- Valiabad-e Shiri Location within Iran
- Coordinates: 33°31′21″N 47°48′12″E﻿ / ﻿33.52250°N 47.80333°E
- Country: Iran
- Province: Lorestan
- County: Chegeni
- District: Shahivand
- Rural District: Kashkan-e Jonubi

Population (2016)
- • Total: 226
- Time zone: UTC+3:30 (IRST)

= Valiabad-e Shiri =

Village in Lorestan province, Iran

Valiabad-e Shiri (ولي آباد شيري) (Note: Also romanized as Valīābād-e Shīrī; also known as Valīābād-e Chenār) is a village in Kashkan-e Jonubi Rural District of Shahivand District in Chegeni County, (Note: Formerly Dowreh County) Lorestan province, Iran.

==Demographics==
===Population===
At the time of the 2006 National Census, the village's population was 232 in 49 households, when it was in Teshkan Rural District of the former Dowreh-ye Chegeni District in Khorramabad County.
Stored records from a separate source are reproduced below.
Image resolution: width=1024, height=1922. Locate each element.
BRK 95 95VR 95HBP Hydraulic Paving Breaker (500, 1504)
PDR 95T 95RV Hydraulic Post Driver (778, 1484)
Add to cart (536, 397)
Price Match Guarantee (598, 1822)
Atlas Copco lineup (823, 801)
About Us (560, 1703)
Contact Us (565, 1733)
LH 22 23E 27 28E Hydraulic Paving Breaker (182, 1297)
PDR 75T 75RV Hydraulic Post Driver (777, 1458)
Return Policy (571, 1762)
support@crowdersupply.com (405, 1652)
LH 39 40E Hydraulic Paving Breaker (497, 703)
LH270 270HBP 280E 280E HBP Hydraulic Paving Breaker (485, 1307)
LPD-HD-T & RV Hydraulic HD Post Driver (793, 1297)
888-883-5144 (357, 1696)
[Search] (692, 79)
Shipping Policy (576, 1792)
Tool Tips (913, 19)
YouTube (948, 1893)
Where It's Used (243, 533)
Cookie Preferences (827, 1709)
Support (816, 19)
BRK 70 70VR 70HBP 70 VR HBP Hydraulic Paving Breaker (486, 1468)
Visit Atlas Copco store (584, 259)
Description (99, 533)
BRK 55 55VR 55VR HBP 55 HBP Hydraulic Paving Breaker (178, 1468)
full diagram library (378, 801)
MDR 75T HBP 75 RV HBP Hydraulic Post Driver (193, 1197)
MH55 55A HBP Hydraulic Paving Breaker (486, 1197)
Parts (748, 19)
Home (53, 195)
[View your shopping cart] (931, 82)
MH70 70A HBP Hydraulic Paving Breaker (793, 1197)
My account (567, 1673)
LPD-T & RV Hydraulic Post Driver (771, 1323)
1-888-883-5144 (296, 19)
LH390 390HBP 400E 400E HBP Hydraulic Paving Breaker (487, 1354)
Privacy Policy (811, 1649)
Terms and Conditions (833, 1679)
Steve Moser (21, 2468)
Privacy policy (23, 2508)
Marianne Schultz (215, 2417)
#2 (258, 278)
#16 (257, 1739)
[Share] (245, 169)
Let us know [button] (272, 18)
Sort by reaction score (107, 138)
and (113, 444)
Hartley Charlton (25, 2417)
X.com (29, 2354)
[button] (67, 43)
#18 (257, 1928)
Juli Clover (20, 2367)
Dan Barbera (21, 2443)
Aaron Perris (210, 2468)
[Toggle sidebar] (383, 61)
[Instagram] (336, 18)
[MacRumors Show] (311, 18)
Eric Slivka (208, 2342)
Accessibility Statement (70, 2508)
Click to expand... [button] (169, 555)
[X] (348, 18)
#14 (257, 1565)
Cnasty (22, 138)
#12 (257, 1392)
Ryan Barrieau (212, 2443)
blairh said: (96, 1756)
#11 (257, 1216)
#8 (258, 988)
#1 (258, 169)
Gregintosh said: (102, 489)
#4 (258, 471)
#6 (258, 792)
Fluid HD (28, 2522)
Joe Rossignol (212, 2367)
The following census in 2011 counted 214 people in 51 households, by which time the district had been separated from the county in the establishment of Dowreh County. (Note: Renamed Chegeni County) The rural district was transferred to the new Chegeni District, (Note: Renamed the Central District) and the village was transferred to Kashkan-e Jonubi Rural District created in the new Shahivand District. The 2016 census measured the population of the village as 226 people in 55 households.